Required work
Repeat all of the data precisely.

Excerpted data
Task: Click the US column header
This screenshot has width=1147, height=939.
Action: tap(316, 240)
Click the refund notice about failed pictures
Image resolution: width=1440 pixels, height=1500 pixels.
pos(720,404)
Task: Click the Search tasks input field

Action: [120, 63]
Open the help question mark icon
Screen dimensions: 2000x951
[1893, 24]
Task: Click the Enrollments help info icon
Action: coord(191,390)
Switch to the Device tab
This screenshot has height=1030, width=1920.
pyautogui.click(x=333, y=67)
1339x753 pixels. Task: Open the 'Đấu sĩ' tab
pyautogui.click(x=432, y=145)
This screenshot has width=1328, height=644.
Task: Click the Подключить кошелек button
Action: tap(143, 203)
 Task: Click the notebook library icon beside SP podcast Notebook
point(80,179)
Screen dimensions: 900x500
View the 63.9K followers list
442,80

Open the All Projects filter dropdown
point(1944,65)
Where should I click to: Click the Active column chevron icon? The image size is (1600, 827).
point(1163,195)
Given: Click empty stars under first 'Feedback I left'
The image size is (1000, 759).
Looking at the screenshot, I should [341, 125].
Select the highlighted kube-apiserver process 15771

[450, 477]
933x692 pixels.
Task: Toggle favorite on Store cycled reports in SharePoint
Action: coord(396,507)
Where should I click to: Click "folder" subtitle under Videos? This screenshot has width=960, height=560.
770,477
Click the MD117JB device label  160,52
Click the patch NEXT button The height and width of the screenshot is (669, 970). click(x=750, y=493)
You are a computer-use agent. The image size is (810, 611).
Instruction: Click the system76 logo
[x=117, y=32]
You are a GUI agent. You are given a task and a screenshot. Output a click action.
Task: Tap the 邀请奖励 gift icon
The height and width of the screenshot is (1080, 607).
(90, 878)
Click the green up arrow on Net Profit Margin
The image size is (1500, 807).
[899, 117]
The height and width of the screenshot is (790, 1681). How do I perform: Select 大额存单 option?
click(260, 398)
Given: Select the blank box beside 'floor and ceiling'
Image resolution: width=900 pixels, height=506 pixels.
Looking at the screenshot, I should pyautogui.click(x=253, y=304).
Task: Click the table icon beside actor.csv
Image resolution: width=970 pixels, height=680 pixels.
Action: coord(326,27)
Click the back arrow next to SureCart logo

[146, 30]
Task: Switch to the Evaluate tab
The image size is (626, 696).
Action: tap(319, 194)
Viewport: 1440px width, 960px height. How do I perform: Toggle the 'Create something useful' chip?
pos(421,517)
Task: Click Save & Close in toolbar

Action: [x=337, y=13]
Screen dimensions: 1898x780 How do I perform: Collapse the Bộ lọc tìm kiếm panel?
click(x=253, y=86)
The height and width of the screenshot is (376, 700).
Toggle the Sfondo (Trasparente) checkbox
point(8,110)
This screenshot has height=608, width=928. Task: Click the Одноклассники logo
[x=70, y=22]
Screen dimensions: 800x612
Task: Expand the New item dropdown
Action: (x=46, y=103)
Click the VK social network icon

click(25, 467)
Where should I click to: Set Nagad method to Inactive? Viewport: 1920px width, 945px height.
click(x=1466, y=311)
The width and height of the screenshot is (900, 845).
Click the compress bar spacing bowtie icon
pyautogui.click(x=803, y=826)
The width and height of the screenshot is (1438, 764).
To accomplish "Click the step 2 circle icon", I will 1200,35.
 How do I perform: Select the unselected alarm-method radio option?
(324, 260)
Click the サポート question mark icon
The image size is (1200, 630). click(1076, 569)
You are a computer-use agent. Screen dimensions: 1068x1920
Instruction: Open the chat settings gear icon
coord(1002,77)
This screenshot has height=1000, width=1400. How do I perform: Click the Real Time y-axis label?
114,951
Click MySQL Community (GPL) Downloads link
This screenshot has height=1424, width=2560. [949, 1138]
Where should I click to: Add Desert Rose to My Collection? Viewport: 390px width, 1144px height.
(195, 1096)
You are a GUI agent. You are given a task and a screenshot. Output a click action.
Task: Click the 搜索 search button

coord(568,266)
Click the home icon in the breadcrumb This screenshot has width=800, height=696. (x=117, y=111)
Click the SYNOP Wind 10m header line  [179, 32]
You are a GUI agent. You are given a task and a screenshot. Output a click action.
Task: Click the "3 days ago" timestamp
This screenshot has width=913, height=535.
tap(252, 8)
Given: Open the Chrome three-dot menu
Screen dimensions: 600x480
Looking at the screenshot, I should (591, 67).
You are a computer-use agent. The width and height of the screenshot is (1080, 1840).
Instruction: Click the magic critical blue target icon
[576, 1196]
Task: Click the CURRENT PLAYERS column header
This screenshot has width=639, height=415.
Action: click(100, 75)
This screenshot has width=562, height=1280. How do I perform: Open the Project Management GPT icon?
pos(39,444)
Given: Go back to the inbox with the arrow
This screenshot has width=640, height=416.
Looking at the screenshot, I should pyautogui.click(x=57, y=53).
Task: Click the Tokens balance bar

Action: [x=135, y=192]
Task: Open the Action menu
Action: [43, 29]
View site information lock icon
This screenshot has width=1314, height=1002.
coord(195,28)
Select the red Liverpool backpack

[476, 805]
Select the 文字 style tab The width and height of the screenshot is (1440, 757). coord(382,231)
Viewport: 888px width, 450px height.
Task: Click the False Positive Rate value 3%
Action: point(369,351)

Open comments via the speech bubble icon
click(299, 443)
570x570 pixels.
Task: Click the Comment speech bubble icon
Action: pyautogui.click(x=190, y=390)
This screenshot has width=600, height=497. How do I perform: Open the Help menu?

Exercise result
Task: Click the US column header
This screenshot has width=1147, height=939.
Action: tap(316, 240)
Click the refund notice about failed pictures
Image resolution: width=1440 pixels, height=1500 pixels.
pos(720,404)
Task: Click the Search tasks input field

Action: [120, 63]
Open the help question mark icon
Screen dimensions: 2000x951
[1893, 24]
Task: Click the Enrollments help info icon
Action: coord(191,390)
Switch to the Device tab
This screenshot has height=1030, width=1920.
pyautogui.click(x=333, y=67)
1339x753 pixels. Task: Open the 'Đấu sĩ' tab
pyautogui.click(x=432, y=145)
This screenshot has width=1328, height=644.
Task: Click the Подключить кошелек button
Action: tap(143, 203)
 Task: Click the notebook library icon beside SP podcast Notebook
point(80,179)
Screen dimensions: 900x500
View the 63.9K followers list
442,80

Open the All Projects filter dropdown
point(1944,65)
Where should I click to: Click the Active column chevron icon? The image size is (1600, 827).
point(1163,195)
Given: Click empty stars under first 'Feedback I left'
The image size is (1000, 759).
Looking at the screenshot, I should [341, 125].
Select the highlighted kube-apiserver process 15771

[450, 477]
933x692 pixels.
Task: Toggle favorite on Store cycled reports in SharePoint
Action: coord(396,507)
Where should I click to: Click "folder" subtitle under Videos? This screenshot has width=960, height=560.
770,477
Click the MD117JB device label  160,52
Click the patch NEXT button The height and width of the screenshot is (669, 970). click(x=750, y=493)
You are a computer-use agent. The image size is (810, 611).
Instruction: Click the system76 logo
[x=117, y=32]
You are a GUI agent. You are given a task and a screenshot. Output a click action.
Task: Tap the 邀请奖励 gift icon
The height and width of the screenshot is (1080, 607).
(90, 878)
Click the green up arrow on Net Profit Margin
The image size is (1500, 807).
[899, 117]
The height and width of the screenshot is (790, 1681). How do I perform: Select 大额存单 option?
click(260, 398)
Given: Select the blank box beside 'floor and ceiling'
Image resolution: width=900 pixels, height=506 pixels.
Looking at the screenshot, I should pyautogui.click(x=253, y=304).
Task: Click the table icon beside actor.csv
Image resolution: width=970 pixels, height=680 pixels.
Action: coord(326,27)
Click the back arrow next to SureCart logo

[146, 30]
Task: Switch to the Evaluate tab
The image size is (626, 696).
Action: tap(319, 194)
Viewport: 1440px width, 960px height. How do I perform: Toggle the 'Create something useful' chip?
pos(421,517)
Task: Click Save & Close in toolbar

Action: [x=337, y=13]
Screen dimensions: 1898x780 How do I perform: Collapse the Bộ lọc tìm kiếm panel?
click(x=253, y=86)
The height and width of the screenshot is (376, 700).
Toggle the Sfondo (Trasparente) checkbox
point(8,110)
This screenshot has height=608, width=928. Task: Click the Одноклассники logo
[x=70, y=22]
Screen dimensions: 800x612
Task: Expand the New item dropdown
Action: (x=46, y=103)
Click the VK social network icon

click(25, 467)
Where should I click to: Set Nagad method to Inactive? Viewport: 1920px width, 945px height.
click(x=1466, y=311)
The width and height of the screenshot is (900, 845).
Click the compress bar spacing bowtie icon
pyautogui.click(x=803, y=826)
The width and height of the screenshot is (1438, 764).
To accomplish "Click the step 2 circle icon", I will 1200,35.
 How do I perform: Select the unselected alarm-method radio option?
(324, 260)
Click the サポート question mark icon
The image size is (1200, 630). click(1076, 569)
You are a computer-use agent. Screen dimensions: 1068x1920
Instruction: Open the chat settings gear icon
coord(1002,77)
This screenshot has height=1000, width=1400. How do I perform: Click the Real Time y-axis label?
114,951
Click MySQL Community (GPL) Downloads link
This screenshot has height=1424, width=2560. [949, 1138]
Where should I click to: Add Desert Rose to My Collection? Viewport: 390px width, 1144px height.
(195, 1096)
You are a GUI agent. You are given a task and a screenshot. Output a click action.
Task: Click the 搜索 search button

coord(568,266)
Click the home icon in the breadcrumb This screenshot has width=800, height=696. (x=117, y=111)
Click the SYNOP Wind 10m header line  [179, 32]
You are a GUI agent. You are given a task and a screenshot. Output a click action.
Task: Click the "3 days ago" timestamp
This screenshot has width=913, height=535.
tap(252, 8)
Given: Open the Chrome three-dot menu
Screen dimensions: 600x480
Looking at the screenshot, I should (591, 67).
You are a computer-use agent. The width and height of the screenshot is (1080, 1840).
Instruction: Click the magic critical blue target icon
[576, 1196]
Task: Click the CURRENT PLAYERS column header
This screenshot has width=639, height=415.
Action: click(100, 75)
This screenshot has width=562, height=1280. How do I perform: Open the Project Management GPT icon?
pos(39,444)
Given: Go back to the inbox with the arrow
This screenshot has width=640, height=416.
Looking at the screenshot, I should pyautogui.click(x=57, y=53).
Task: Click the Tokens balance bar

Action: [x=135, y=192]
Task: Open the Action menu
Action: [43, 29]
View site information lock icon
This screenshot has width=1314, height=1002.
coord(195,28)
Select the red Liverpool backpack

[476, 805]
Select the 文字 style tab The width and height of the screenshot is (1440, 757). coord(382,231)
Viewport: 888px width, 450px height.
Task: Click the False Positive Rate value 3%
Action: point(369,351)

Open comments via the speech bubble icon
click(299, 443)
570x570 pixels.
Task: Click the Comment speech bubble icon
Action: pyautogui.click(x=190, y=390)
This screenshot has width=600, height=497. How do I perform: Open the Help menu?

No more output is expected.